S2SServiceBench: A Multimodal Benchmark for Last-Mile S2S Climate Services
Chenyue Li, Wen Deng, Zhuotao Sun, Mengxi Jin, Hanzhe Cui, Han Li, Shentong Li, Man Kit Yu, Ming Long Lai, Yuhao Yang, Mengqian Lu, Binhang Yuan
TL;DR
Subseasonal-to-seasonal (S2S) forecasts are increasingly delivered as service products, but translating them into actionable, uncertainty-aware decisions remains a last-mile bottleneck. The authors introduce S2SServiceBench, a multimodal benchmark drawn from an operational climate-service system to evaluate whether current MLLMs and agentic workflows can generate decision-support deliverables across 10 service products, six domains, and three service levels.
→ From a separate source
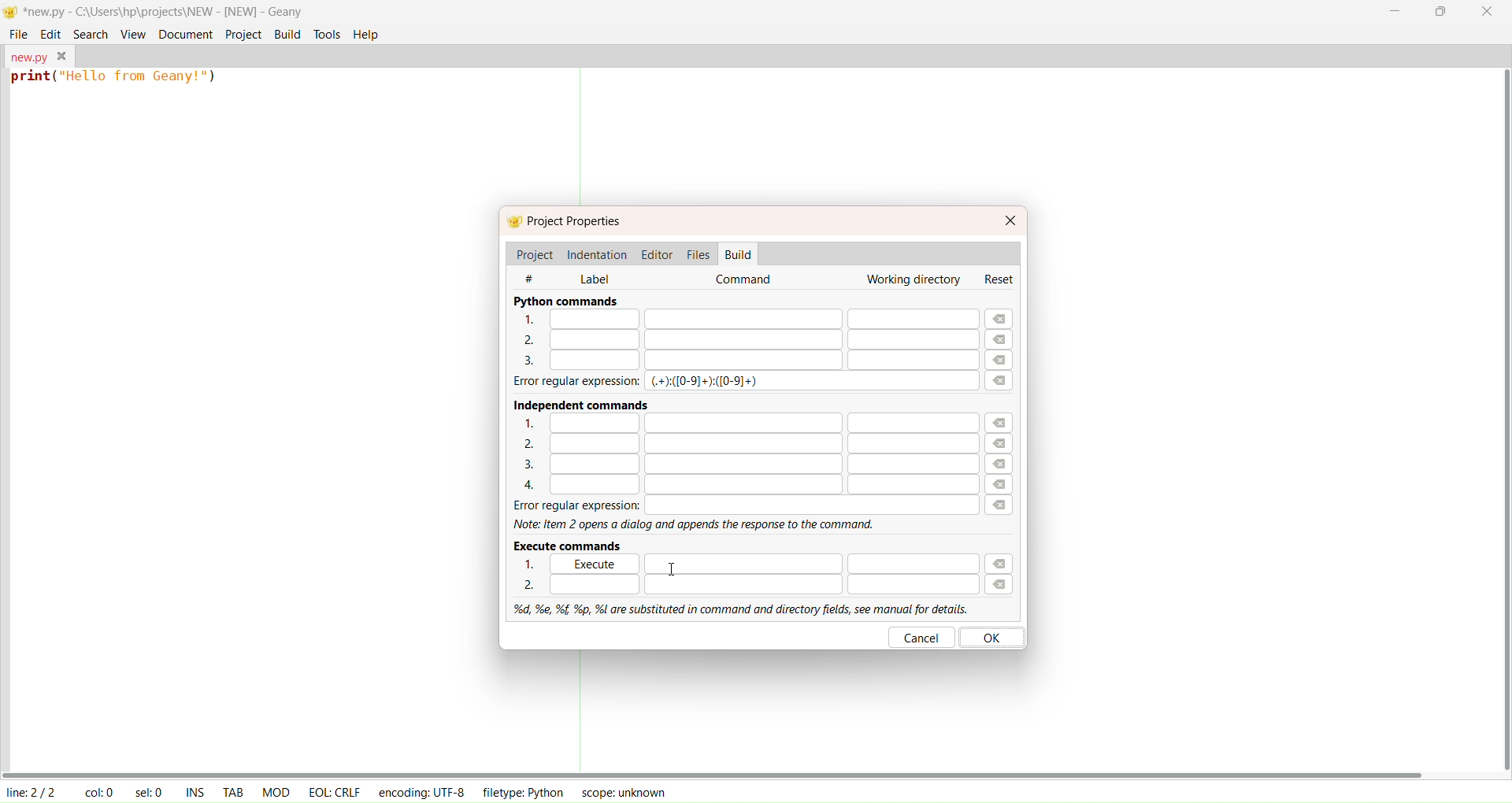  What do you see at coordinates (1488, 13) in the screenshot?
I see `close` at bounding box center [1488, 13].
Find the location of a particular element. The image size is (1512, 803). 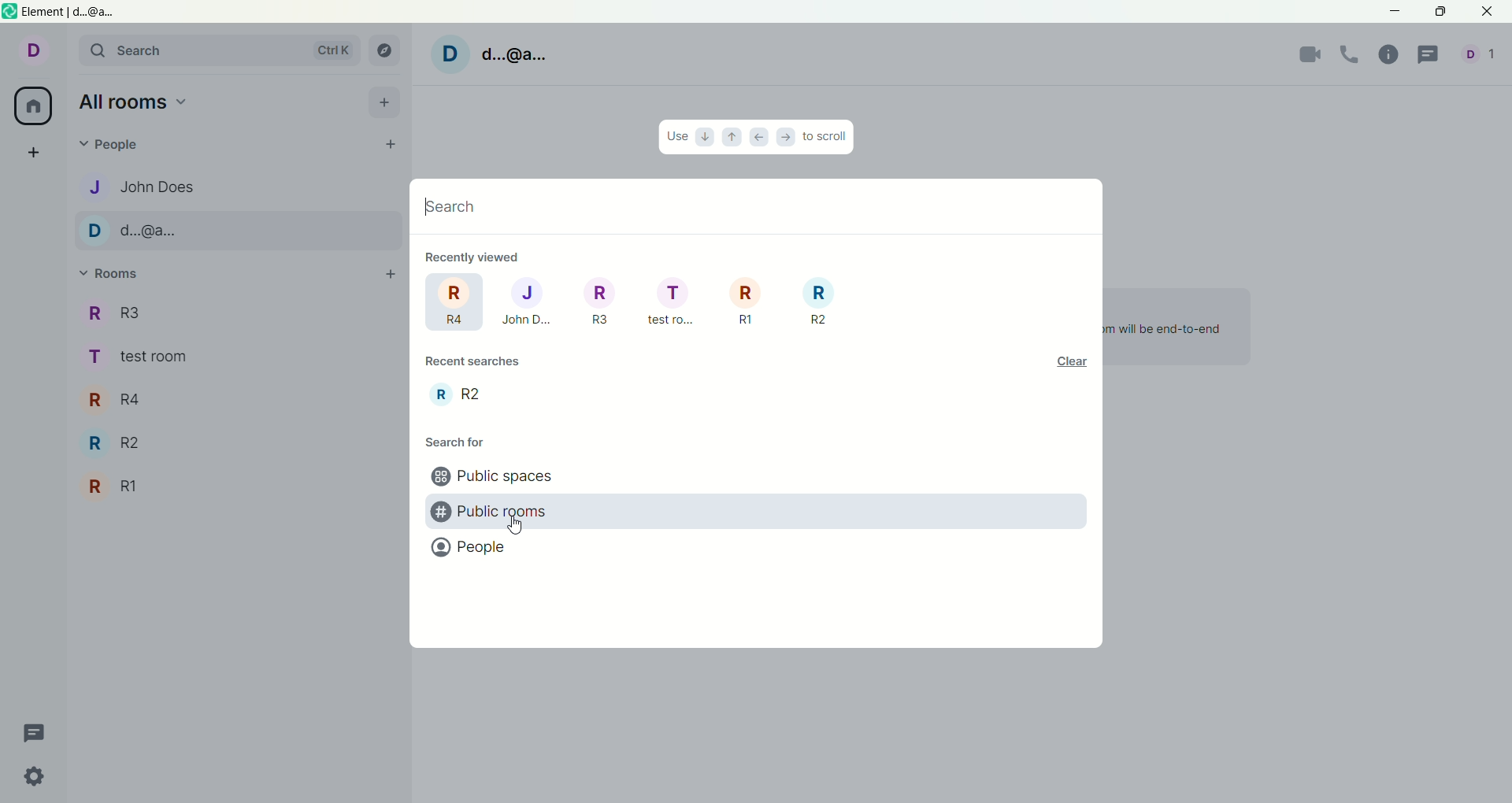

up arrow is located at coordinates (729, 139).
Tasks are framed as schema-constrained outputs (SSC for signal extraction and SRG for structured reports) and assessed with both direct prompting and a standardized agentic workflow, revealing strong product-dependent variability and persistent bottlenecks in actionable signal comprehension, uncertainty-aware handoffs, and long-horizon planning under dynamic hazards. The findings suggest that generic prompts and scaffolds are insufficient, advocating for climate-service–specific agents with domain-aware representations, guardrails, and tooling to reliably produce operationally compliant last-mile outputs. S2SServiceBench thus provides a concrete evaluation framework to drive the development of dedicated climate-service agents and improve the practical utility of S2S forecasts for resilience and sustainability planning.
Abstract
Subseasonal-to-seasonal (S2S) forecasts play an essential role in providing a decision-critical weeks-to-months planning window for climate resilience and sustainability, yet a growing bottleneck is the last-mile gap: translating scientific forecasts into trusted, actionable climate services, requiring reliable multimodal understanding and decision-facing reasoning under uncertainty. Meanwhile, multimodal large language models (MLLMs) and corresponding agentic paradigms have made rapid progress in supporting various workflows, but it remains unclear whether they can reliably generate decision-making deliverables from operational service products (e.g., actionable signal comprehension, decision-making handoff, and decision analysis & planning) under uncertainty. We introduce S2SServiceBench, a multimodal benchmark for last-mile S2S climate services curated from an operational climate-service system to evaluate this capability. S2SServiceBenchcovers 10 service products with about 150+ expert-selected cases in total, spanning six application domains - Agriculture, Disasters, Energy, Finance, Health, and Shipping. Each case is instantiated at three service levels, yielding around 500 tasks and 1,000+ evaluation items across climate resilience and sustainability applications. Using S2SServiceBench, we benchmark state-of-the-art MLLMs and agents, and analyze performance across products and service levels, revealing persistent challenges in S2S service plot understanding and reasoning - namely, actionable signal comprehension, operationalizing uncertainty into executable handoffs, and stable, evidence-grounded analysis and planning for dynamic hazards-while offering actionable guidance for building future climate-service agents.